As video gaming has become more and more sophisticated, and as the hardware to support those games has become capable of playing movies and other media, video game consoles have now become “Entertainment Systems”.
An Entertainment System is a very capable computer system and often allows groups of people to use the system together. Nobody expects any tangible benefit from an Entertainment System. It simply provides a way to enjoy non-productive time. That is what it is designed for.
But have you noticed that in some firms, the risk management system comes close to being an Entertainment System? A typical picture of a risk management system focuses on risk appetite, identifying and assessing risks, risk measurement, monitoring risks, risk reports, risk committee meetings, stress and scenario testing. People spend hours and hours making tiny (and sometimes major) adjustments to the system, then peering at and discussing the output. Does that list sound familiar?
Go back now and read the list again. Not a single item on that list is an action step. Quite a number of people can be very busy doing the tasks listed above without there being any direct connection to the decisions that drive the work and ultimately the risk profile of an organization.
In many organizations, that is the path of least resistance for developers of a new ERM program – stay away from action and stick to risk “entertainment.” Often managers bring this information to their boards and communicate about all of this “activity” to the board.
When asked what happens when there is a problem indicated by the risk system, some of these firms would say that when a problem is found, they put it on the agenda for the next risk committee meeting, which may well recommend that a study be performed and the study would be reviewed at the next committee meeting.
The committee might then decide to move that risk to the top of the next report into the highlighted section of the report, where it will stay until the situation is resolved. With the passage of time, and the attention of management completely unaware of the risk entertainment system, many of these situations resolve.
Below is a flow chart depicting a risk management system that a company adopted after reading the ISO 31000 Risk Management Standard.
There are six parts of this risk management system. But five of the six parts are inactive and internal to the risk management system: Establish Context, Identify Risks, Analyse and Evaluate Risks, Monitor and Review, Communicate and Consult. Only “Treat Your Risks” requires an action that changes anything outside of the risk management process.
But a risk manager could easily decide to skip treating risks and claim to be more than 80% in compliance with the standard. They would have developed nothing but a Risk Management Entertainment System without an active risk management process. Good discussions and insightful reports, but no actions.
Implementing active risk management will not be an easy transition for an organization; it adds additional explicit considerations to strategic decision-making.
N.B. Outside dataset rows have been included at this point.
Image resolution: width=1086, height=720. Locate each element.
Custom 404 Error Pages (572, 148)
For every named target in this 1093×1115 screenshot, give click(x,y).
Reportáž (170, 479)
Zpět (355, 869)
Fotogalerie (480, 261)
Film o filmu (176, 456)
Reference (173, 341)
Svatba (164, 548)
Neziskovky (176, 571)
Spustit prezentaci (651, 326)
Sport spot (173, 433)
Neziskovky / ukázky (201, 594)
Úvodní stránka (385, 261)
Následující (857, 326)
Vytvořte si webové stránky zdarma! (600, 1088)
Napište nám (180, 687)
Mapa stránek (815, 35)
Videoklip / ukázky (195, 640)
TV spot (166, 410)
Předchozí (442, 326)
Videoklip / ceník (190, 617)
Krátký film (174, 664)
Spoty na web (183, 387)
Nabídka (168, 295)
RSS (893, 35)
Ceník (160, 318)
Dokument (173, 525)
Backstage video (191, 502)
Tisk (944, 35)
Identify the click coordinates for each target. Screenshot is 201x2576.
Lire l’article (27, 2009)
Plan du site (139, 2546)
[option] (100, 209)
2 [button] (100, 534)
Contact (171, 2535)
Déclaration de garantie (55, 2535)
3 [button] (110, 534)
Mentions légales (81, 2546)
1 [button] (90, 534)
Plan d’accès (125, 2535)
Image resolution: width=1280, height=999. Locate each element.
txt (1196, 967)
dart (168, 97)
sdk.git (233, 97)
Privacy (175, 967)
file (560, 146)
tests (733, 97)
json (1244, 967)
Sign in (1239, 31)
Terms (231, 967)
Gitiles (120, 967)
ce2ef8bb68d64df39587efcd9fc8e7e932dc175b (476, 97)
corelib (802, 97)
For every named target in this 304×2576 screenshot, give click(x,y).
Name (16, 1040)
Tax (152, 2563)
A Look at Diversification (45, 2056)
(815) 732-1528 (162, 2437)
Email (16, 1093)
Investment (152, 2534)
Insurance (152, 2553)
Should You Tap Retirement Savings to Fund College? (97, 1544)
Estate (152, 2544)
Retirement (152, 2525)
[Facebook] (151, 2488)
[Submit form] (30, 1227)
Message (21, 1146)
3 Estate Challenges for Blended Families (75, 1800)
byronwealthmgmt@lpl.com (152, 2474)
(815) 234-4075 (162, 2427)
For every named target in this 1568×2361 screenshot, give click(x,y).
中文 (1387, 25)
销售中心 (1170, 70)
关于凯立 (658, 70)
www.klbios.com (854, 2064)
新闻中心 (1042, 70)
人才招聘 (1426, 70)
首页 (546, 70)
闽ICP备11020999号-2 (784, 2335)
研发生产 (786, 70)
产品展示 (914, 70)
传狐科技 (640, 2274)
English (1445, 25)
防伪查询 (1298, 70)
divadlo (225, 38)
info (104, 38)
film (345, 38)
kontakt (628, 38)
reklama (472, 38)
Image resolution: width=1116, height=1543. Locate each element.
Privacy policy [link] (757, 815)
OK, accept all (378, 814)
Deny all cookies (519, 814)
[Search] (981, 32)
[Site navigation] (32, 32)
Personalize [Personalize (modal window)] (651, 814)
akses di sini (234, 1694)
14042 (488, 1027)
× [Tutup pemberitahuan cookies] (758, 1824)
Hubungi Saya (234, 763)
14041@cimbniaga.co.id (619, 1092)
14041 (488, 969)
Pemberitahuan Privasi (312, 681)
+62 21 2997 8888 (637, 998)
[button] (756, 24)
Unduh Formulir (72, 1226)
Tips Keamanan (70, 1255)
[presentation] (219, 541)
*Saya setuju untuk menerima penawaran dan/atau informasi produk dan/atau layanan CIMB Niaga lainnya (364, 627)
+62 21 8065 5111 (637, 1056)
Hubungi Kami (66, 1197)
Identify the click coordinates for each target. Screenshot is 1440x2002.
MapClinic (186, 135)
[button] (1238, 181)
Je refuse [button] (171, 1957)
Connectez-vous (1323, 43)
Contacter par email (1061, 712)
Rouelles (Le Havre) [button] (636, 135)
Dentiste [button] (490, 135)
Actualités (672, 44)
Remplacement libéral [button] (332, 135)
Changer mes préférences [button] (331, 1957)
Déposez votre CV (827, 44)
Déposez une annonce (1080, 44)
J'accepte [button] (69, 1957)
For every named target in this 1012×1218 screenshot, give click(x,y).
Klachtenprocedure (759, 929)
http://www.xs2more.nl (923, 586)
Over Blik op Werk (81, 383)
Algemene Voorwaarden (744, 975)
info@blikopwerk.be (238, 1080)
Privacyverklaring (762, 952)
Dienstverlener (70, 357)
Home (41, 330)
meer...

It also adds concerns about the day-to-day decisions that might lead to excessive concentrations of risk. By focusing on return on risk, active risk management may conflict with the prevailing view of the corporate winners and losers.
But active risk management is the only kind of risk management that is worth paying for. It’s the only risk management approach that produces any results; a risk management process that will be much more productive than an entertainment system.